Communities That Care (CTC) is a conceptual model that provides a clear, stepwise system for community stakeholders to form effective, coherent coalitions; assess resources and risk and protective factors in their community; choose specific empirically tested prevention programs focusing on identified risk and protective factors; implement evidence-based programs with fidelity; and assess the effectiveness of these programs after their establishment. By creating a “life cycle” of clear, focused actions for community coalitions and developing a roadmap for how to connect epidemiological data to interventions, CTC offers a systemic approach for collective action. As a result, the hope is that such a model can help communities focus their actions, use data for decision making, and implement tested models with the goal of developing more resilient and healthy youths.

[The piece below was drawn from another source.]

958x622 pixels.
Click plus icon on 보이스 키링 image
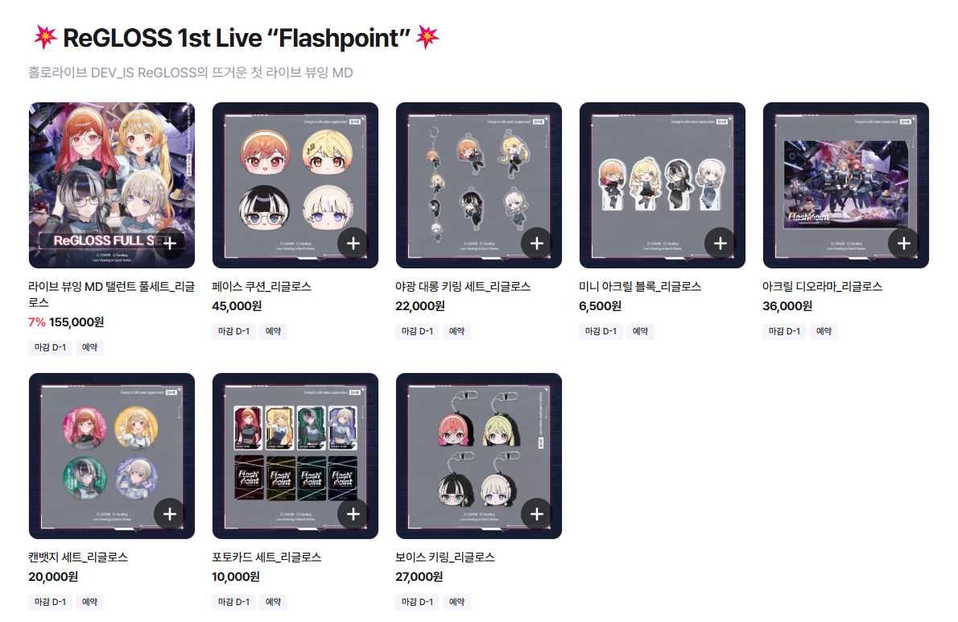(537, 514)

COMMUNITY YOUTH DEVELOPMENT STUDY
In this issue of AJPH, Oesterle et al. (p. 659) present long-term findings from the Community Youth Development Study (CYDS), a carefully designed cluster-randomized trial. The study involved 24 small rural communities in 7 US states and followed more than 4400 youths from grade 5 through the age of 21 years. Because the communities conducted most of their interventions in early adolescence (grades 6–9), the age 21 data truly constituted a long-term follow-up into the transition to adulthood. According to the study findings, CTC communities showed a 49% reduction in initiation of gateway drug use among youths who had not already initiated substance use by early adolescence. Similarly, relative to control communities, there was an 18% reduction in new cases of antisocial behavior and an 11% reduction in self-reports of violent activities. These were overall effects, but the results were largely attributable to significant effects among young men, with few significant findings for young women. This gender-based difference is surprising given that base rates of substance use and antisocial behavior were very similar among male and female youths.

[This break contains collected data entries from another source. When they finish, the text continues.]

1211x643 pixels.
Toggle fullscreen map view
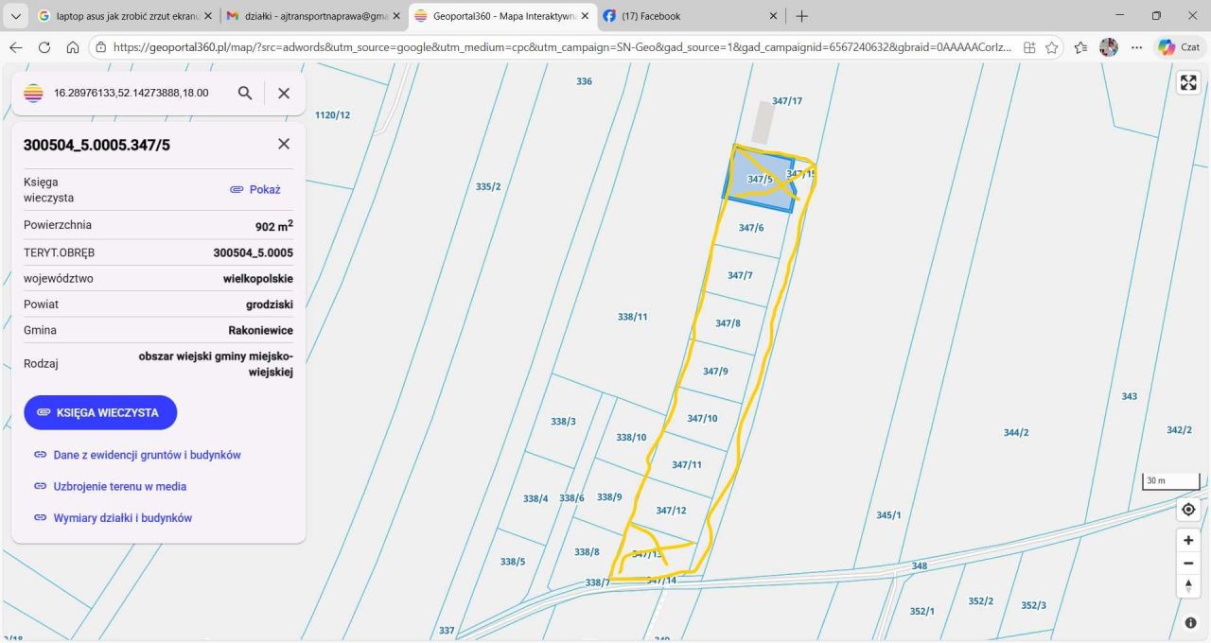coord(1188,82)
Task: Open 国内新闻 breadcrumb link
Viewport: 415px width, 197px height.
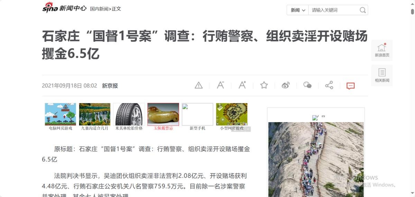Action: 99,9
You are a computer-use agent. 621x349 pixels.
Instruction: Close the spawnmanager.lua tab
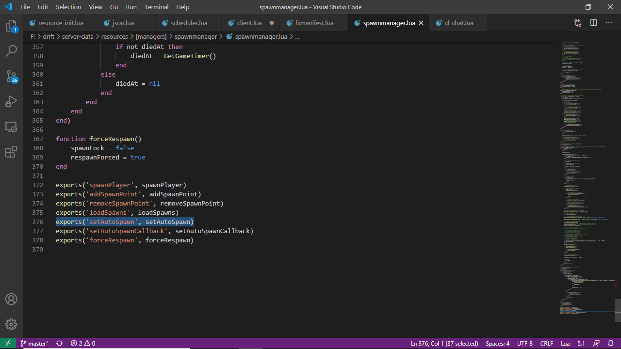(421, 23)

These findings further support earlier results from both the CYDS and a large CTC study conducted in Pennsylvania.2 Similar to the PROSPER model implemented via the Cooperative Extension Service,3 they demonstrate that, at least in rural communities, community coalitions that receive high-quality technical assistance can make substantial changes in the way they operate. That is, they can carefully choose and implement evidence-based interventions, implement these interventions with fidelity, and assess the outcomes to further improve their efforts.

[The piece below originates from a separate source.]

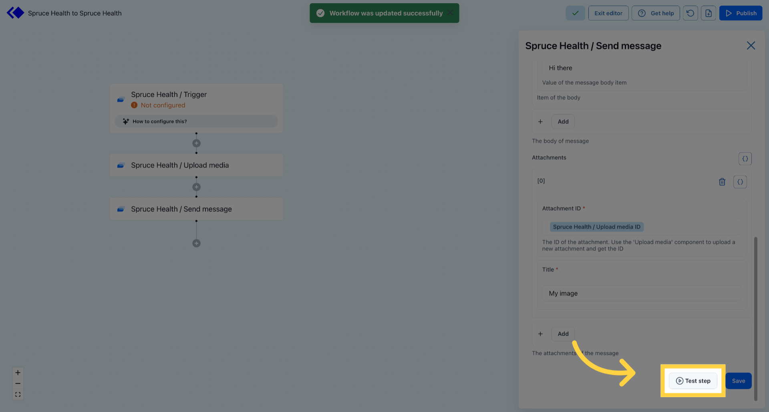Zoom out on the workflow canvas
769x412 pixels.
(18, 383)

POPULATION-BASED APPROACHES
The CYDS results are a strong demonstration of Geoffrey Rose’s assertion that population-based approaches are necessary because a majority of individuals who will later exhibit problems or morbidity will not be evident early in the developmental process.4,5 In other words, universal population-focused interventions can be effective because of their potential to reduce the risk of poor outcomes in the largest part of the population, those who do not show early risk. By conducting analyses with those who abstained and removing from analyses those who had already initiated early substance use, Oesterle et al. focused not on the highest-risk part of the population but instead on those who did not show early risk but later initiated use. Thus, the data amply illustrate Rose’s argument that universal prevention will likely reduce later cases by affecting the large majority of any population that is at relatively low risk.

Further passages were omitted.